-- Data supplied follows --

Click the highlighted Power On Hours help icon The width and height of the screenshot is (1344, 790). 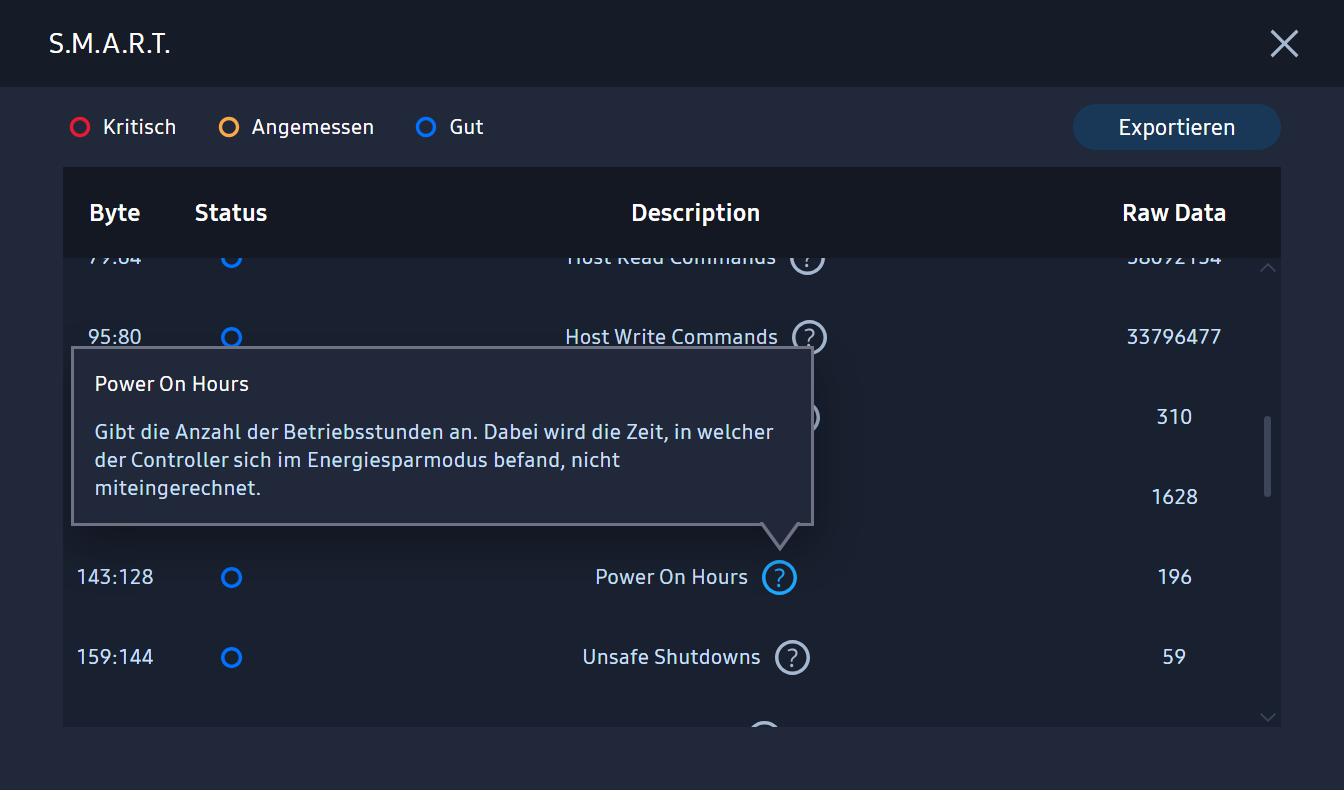point(779,577)
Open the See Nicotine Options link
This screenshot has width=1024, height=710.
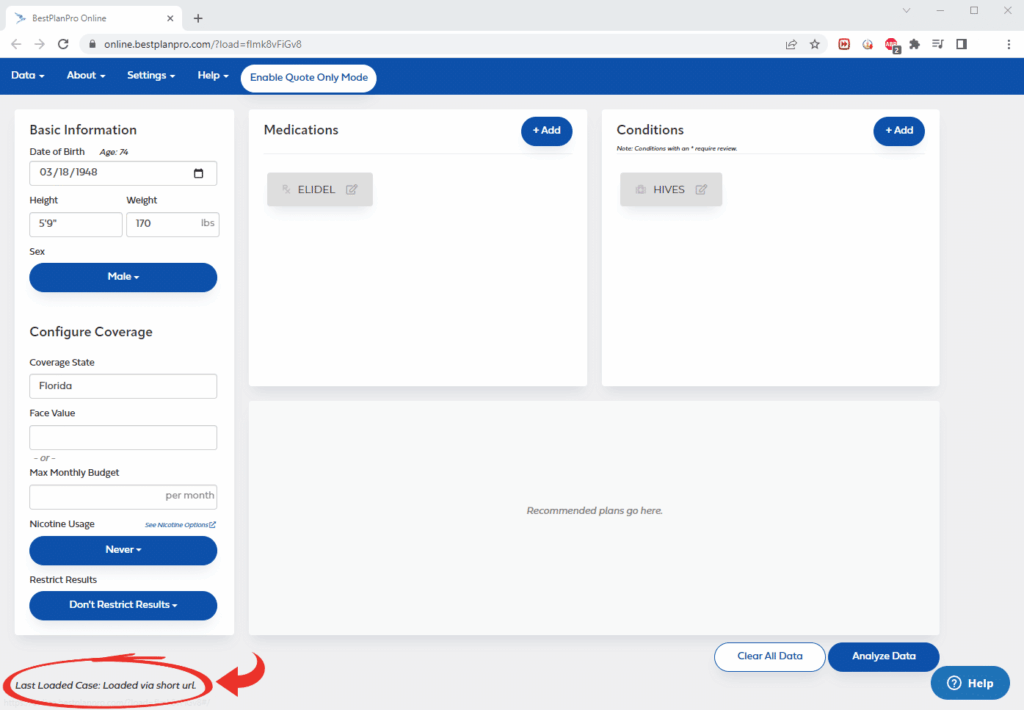point(180,525)
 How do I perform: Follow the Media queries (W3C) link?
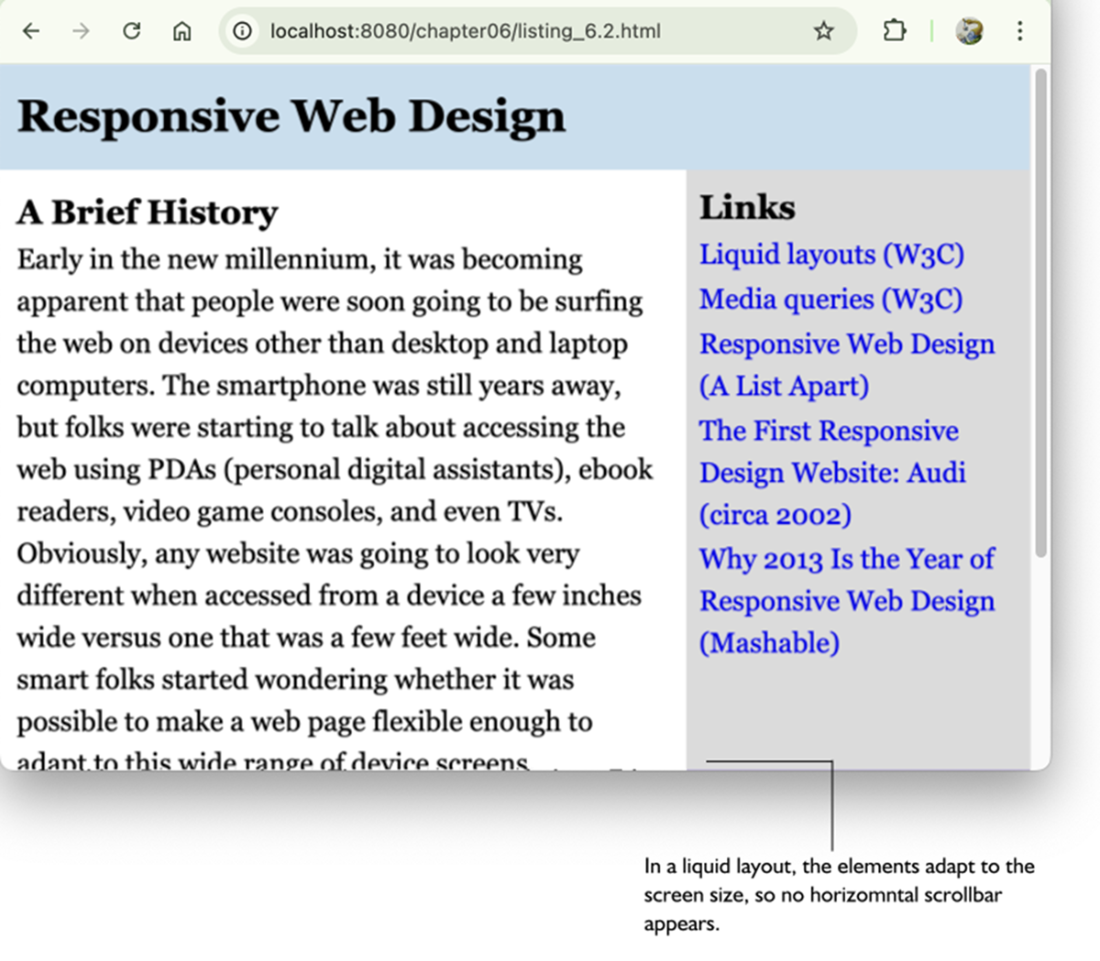830,299
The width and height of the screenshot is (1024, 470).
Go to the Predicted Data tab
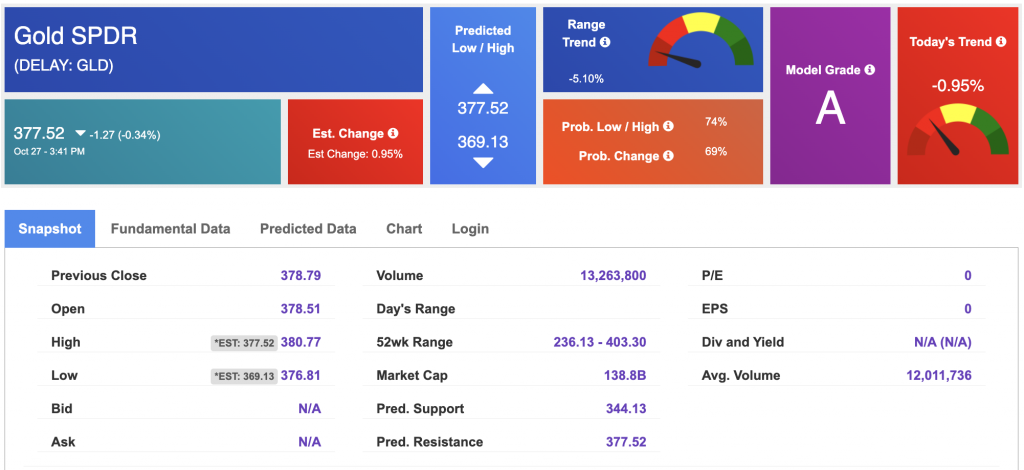(x=308, y=229)
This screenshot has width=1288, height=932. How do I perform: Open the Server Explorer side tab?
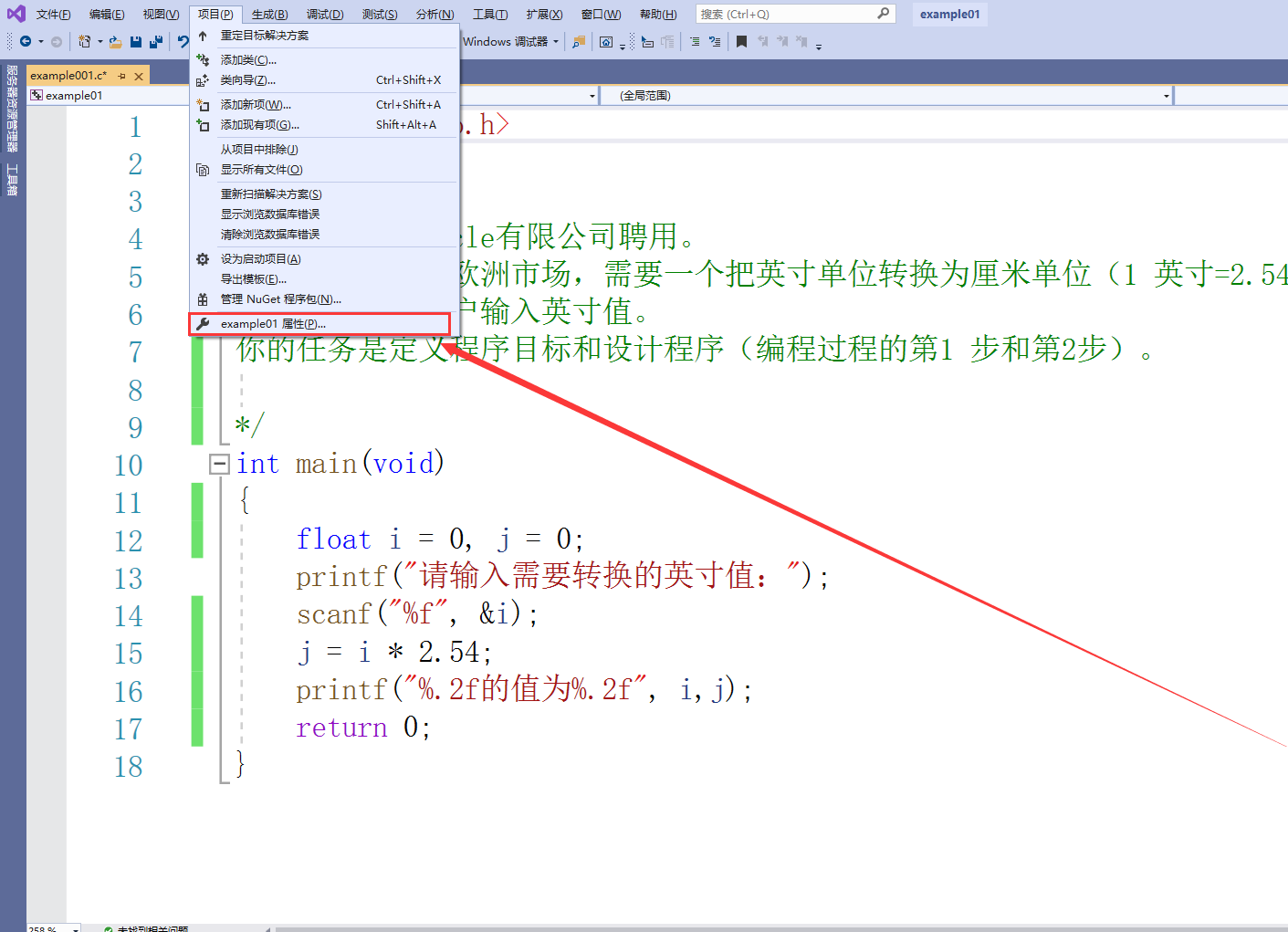point(12,107)
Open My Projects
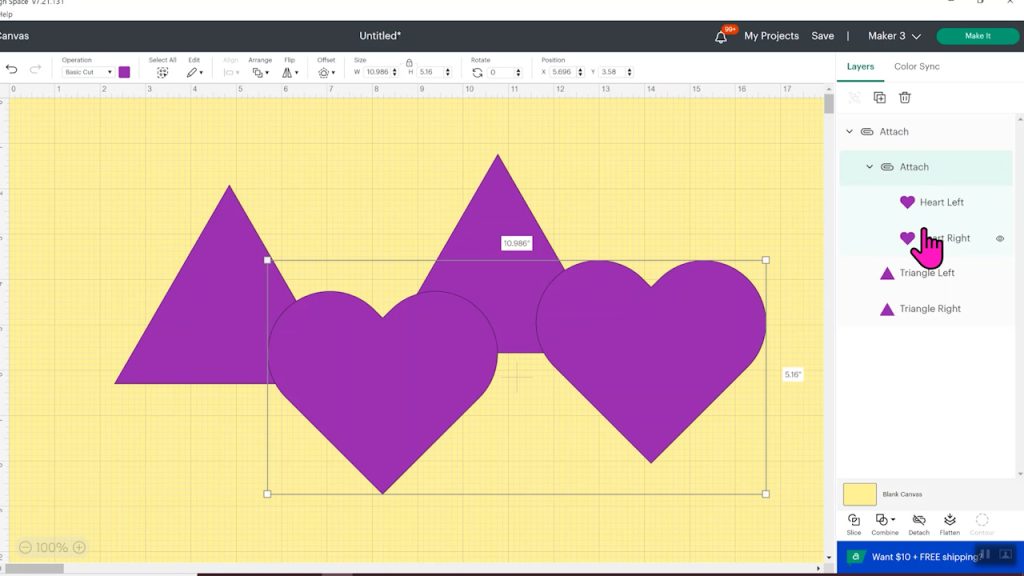The width and height of the screenshot is (1024, 576). (771, 36)
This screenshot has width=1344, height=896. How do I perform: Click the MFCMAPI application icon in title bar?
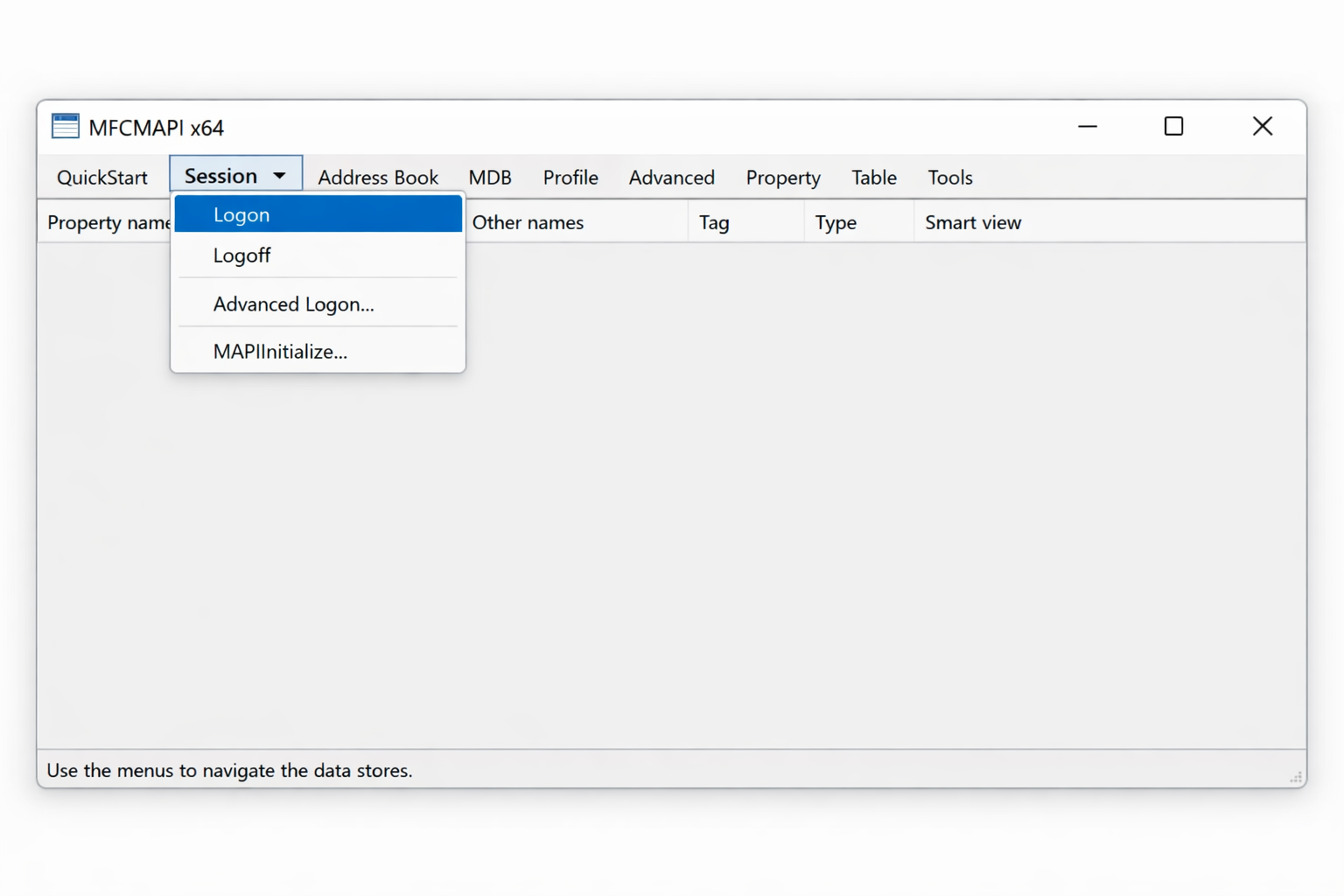click(64, 125)
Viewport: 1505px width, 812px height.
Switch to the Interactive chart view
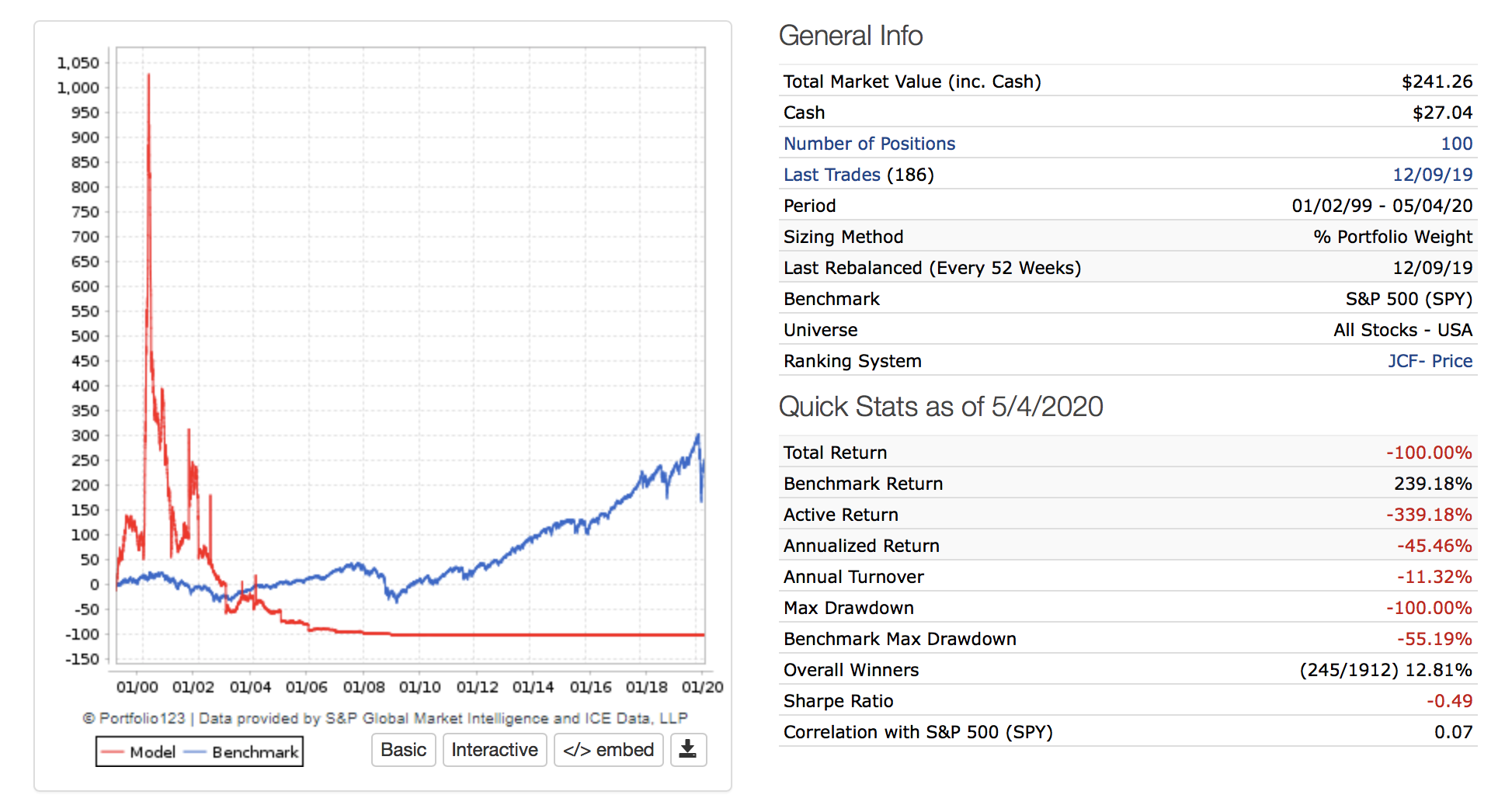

-- Data supplied concluded --

(The problem) The line containing "Open My Projects" and every line after it, through the end of the data, are to be output exactly. Omit the pictures.

(Exercise result)
Open My Projects
The width and height of the screenshot is (1024, 576). (771, 36)
This screenshot has width=1344, height=896. How do I perform: Click the MFCMAPI application icon in title bar?
click(64, 125)
Viewport: 1505px width, 812px height.
Switch to the Interactive chart view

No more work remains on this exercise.